Quando o apetite desaparece


Esses medicamentos não apenas reduzem a fome: eles atenuam o prazer em comer. Ao agir diretamente nos centros cerebrais de saciedade, interferem em um dos impulsos mais básicos da espécie humana. E isso tem implicações profundas.


Se antes o consumo era guiado por estímulos visuais, sociais e emocionais (o “comer por prazer”), agora muitos relatam um impulso oposto: a indiferença. A comida deixa de ser um evento e se torna necessidade. Para uma cultura como a brasileira, onde a refeição é espaço de socialização, identidade e afeto, isso representa uma disrupção.


A indústria responde


Os primeiros sinais dessa transformação já aparecem nos números. Vendas de doces, salgadinhos, refrigerantes e fast food desaceleram discretamente. O que parecia um movimento de busca por saudabilidade, agora se revela também como um desdobramento farmacológico. O apetite está em mutação — e o mercado precisa se adaptar.


Marcas reformulam embalagens para porções menores, redes de alimentação testam menus com mais proteína e fibra. E um novo setor se fortalece: o de alimentos funcionais, com promessas de nutrição eficiente, saciedade e “performance metabólica”. Em outras palavras, comer menos, com mais propósito.


Psicologia do consumo sob pressão


O fenômeno também desafia pilares da psicologia alimentar. Por décadas, a alimentação foi entendida como expressão de vínculos emocionais: conforto, recompensa, celebração.

Agora, a farmacologia propõe um corte artificial nesse laço — o desejo não desaparece por amadurecimento, mas por intervenção.


Isso gera tensões: para quem come menos, eventos sociais podem parecer excessivos; para quem mantém o apetite, o novo comportamento pode soar alienado ou até frio. Surge uma divisão invisível à mesa, onde a linguagem simbólica da comida já não é mais compartilhada da mesma forma.


E o futuro da gastronomia?


Resta à cultura gastronômica repensar seus próprios valores. A abundância sempre foi um símbolo de generosidade e sofisticação. Mas quando a saciedade é química, o luxo pode passar a ser a precisão. Porções menores, sabores concentrados, menos variedade — mais significado.

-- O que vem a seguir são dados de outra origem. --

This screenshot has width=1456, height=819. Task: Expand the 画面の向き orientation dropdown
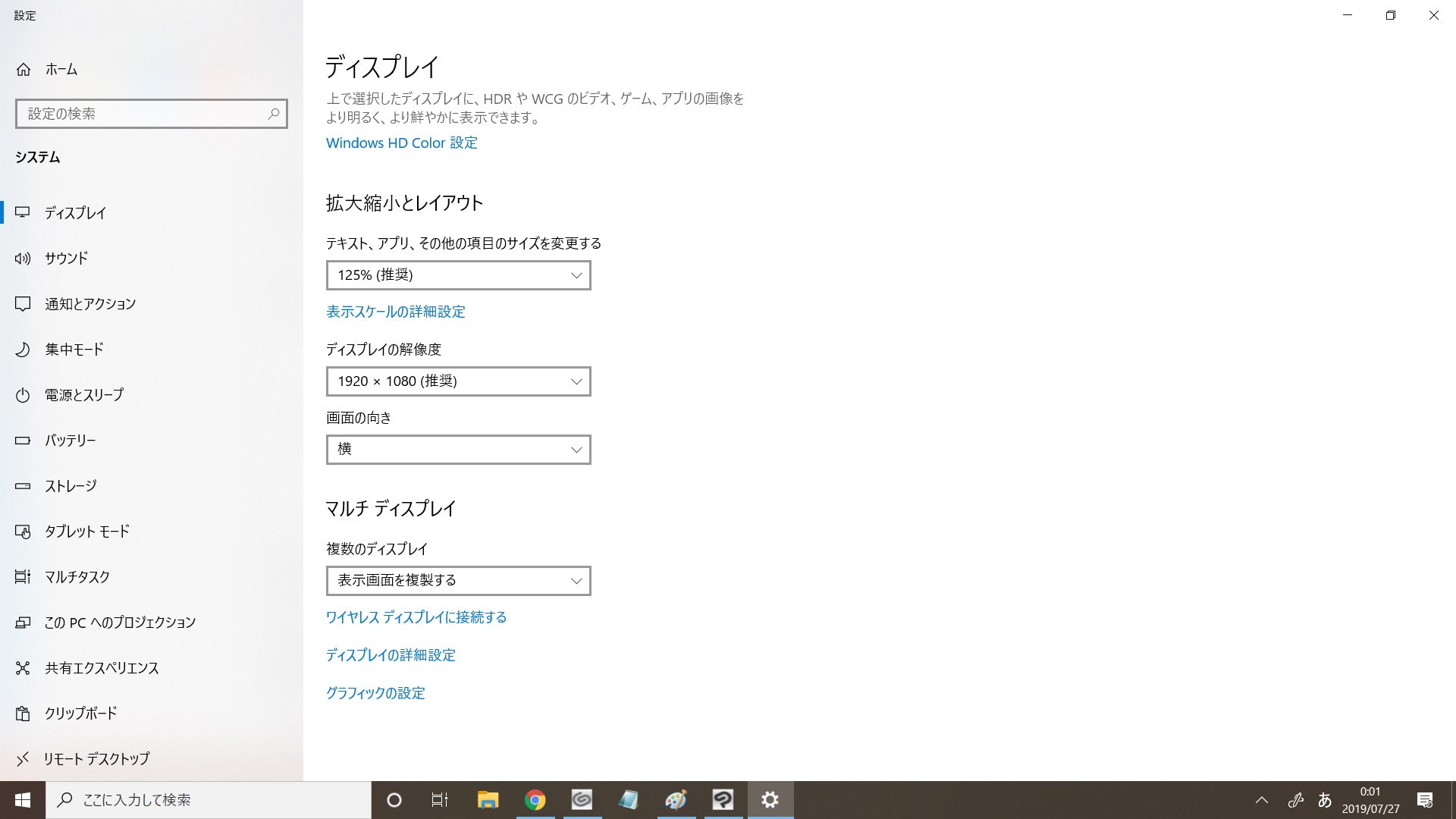click(458, 450)
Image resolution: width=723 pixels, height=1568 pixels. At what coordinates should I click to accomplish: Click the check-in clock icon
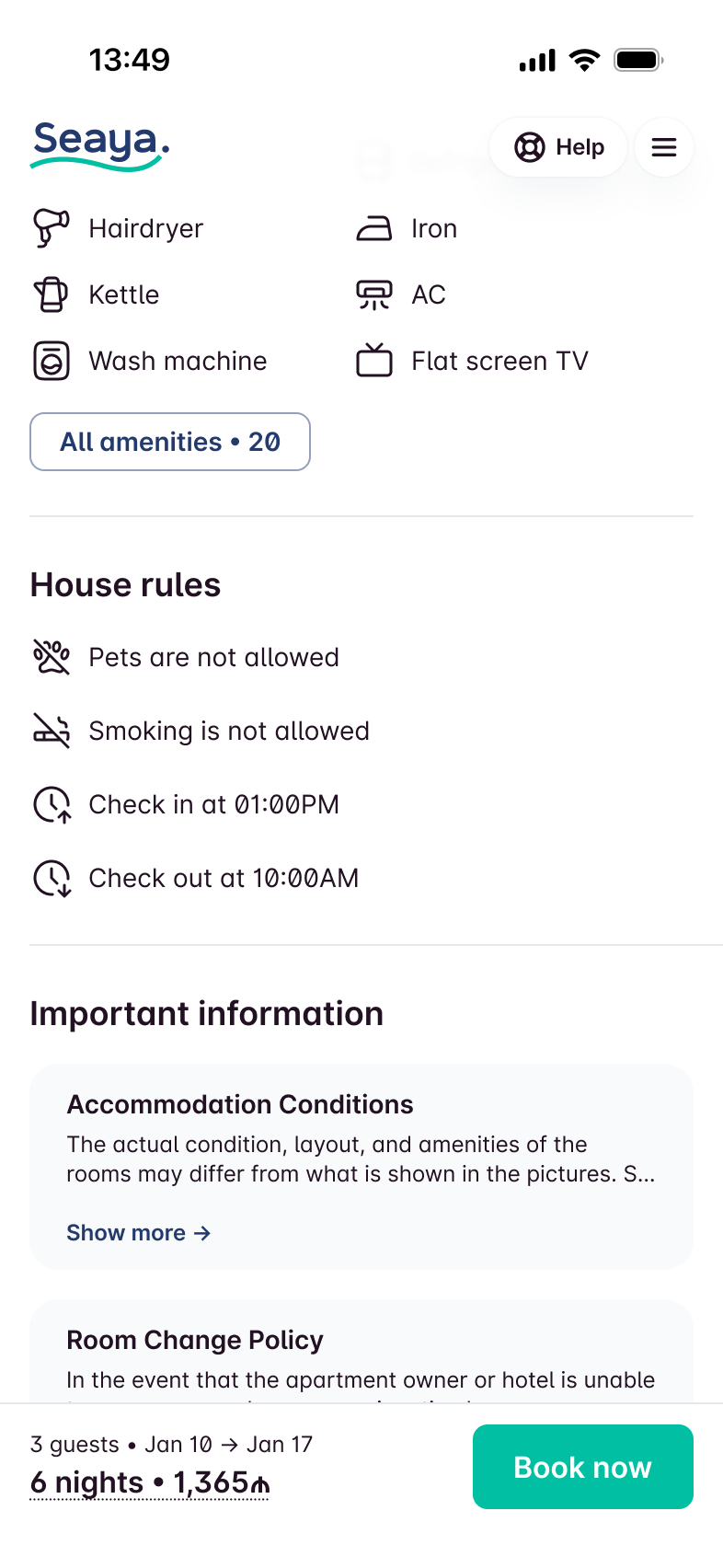pos(52,804)
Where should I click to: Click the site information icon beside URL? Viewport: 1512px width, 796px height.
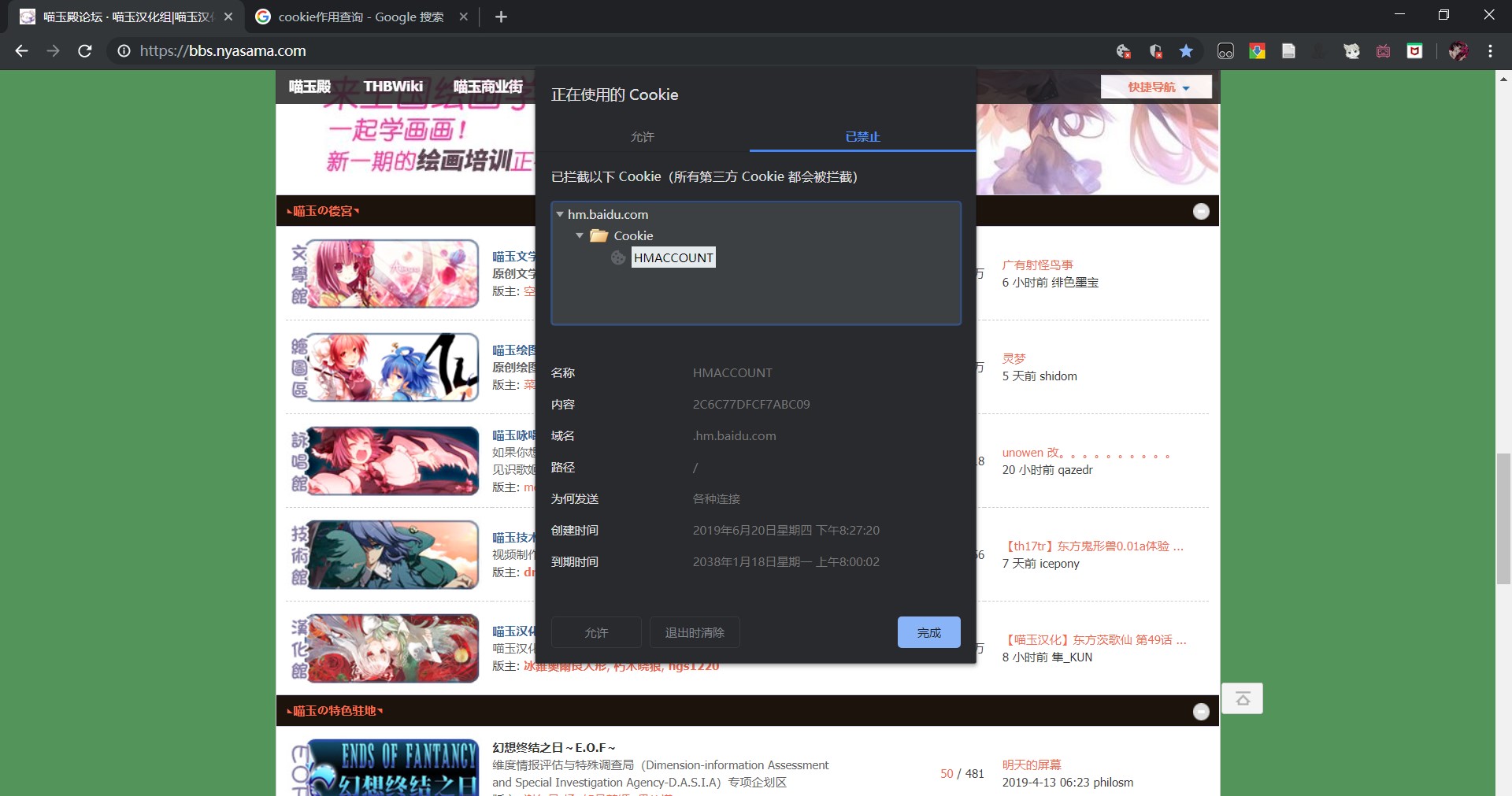[124, 51]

A comida, antes extensão do desejo, pode tornar-se um gesto quase meditativo. Não mais sobre “o que vamos comer?”, mas “por que vamos comer isso?”.


Um divisor de águas


O impacto dos medicamentos para emagrecer vai além do emagrecimento. Ele toca no núcleo da nossa relação com o corpo, com o prazer e com o outro. O apetite, afinal, sempre foi uma metáfora poderosa: desejar é humano.


Ao controlar o apetite, não estamos apenas alterando o corpo — estamos transformando o modo como existimos em sociedade. Comer sempre foi mais do que nutrição. E talvez estejamos entrando em uma era em que comer menos será mais do que uma tendência: será uma nova forma de estar no mundo.